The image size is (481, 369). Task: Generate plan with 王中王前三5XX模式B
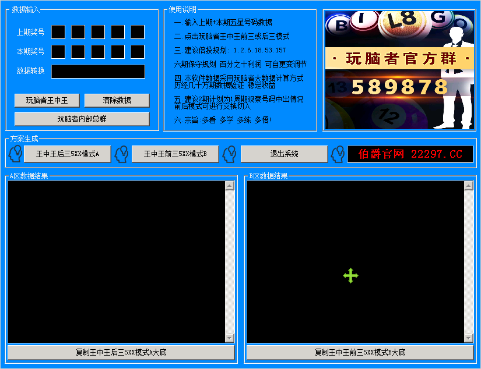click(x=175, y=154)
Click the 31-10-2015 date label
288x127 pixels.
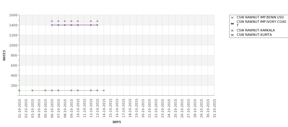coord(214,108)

****************************************

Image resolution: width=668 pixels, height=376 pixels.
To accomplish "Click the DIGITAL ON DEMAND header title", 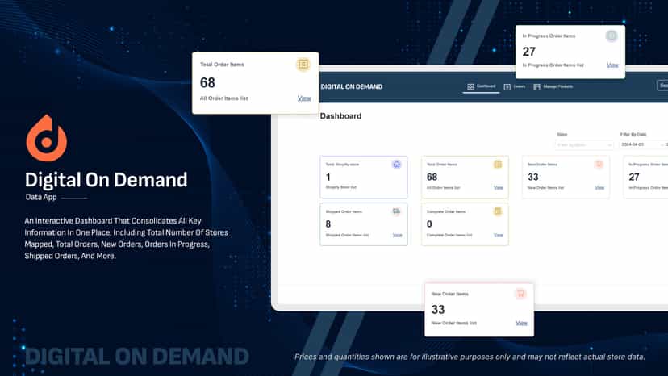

****************************************

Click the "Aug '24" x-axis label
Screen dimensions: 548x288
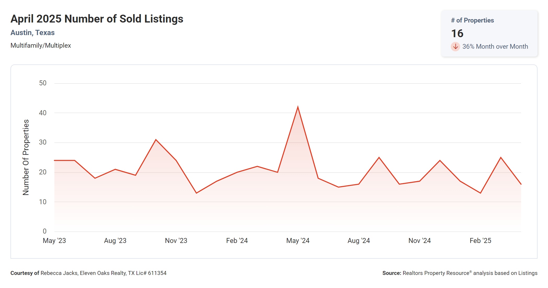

****************************************

*Problem description:* Write down exactly what the lines above say, from the line holding "Image resolution: width=668" through the line holding "the DIGITAL ON", and nothing more. Do not copy the pictures.

*Answer space:*
Image resolution: width=668 pixels, height=376 pixels.
To accomplish "Click the DIGITAL ON DEMAND header title", 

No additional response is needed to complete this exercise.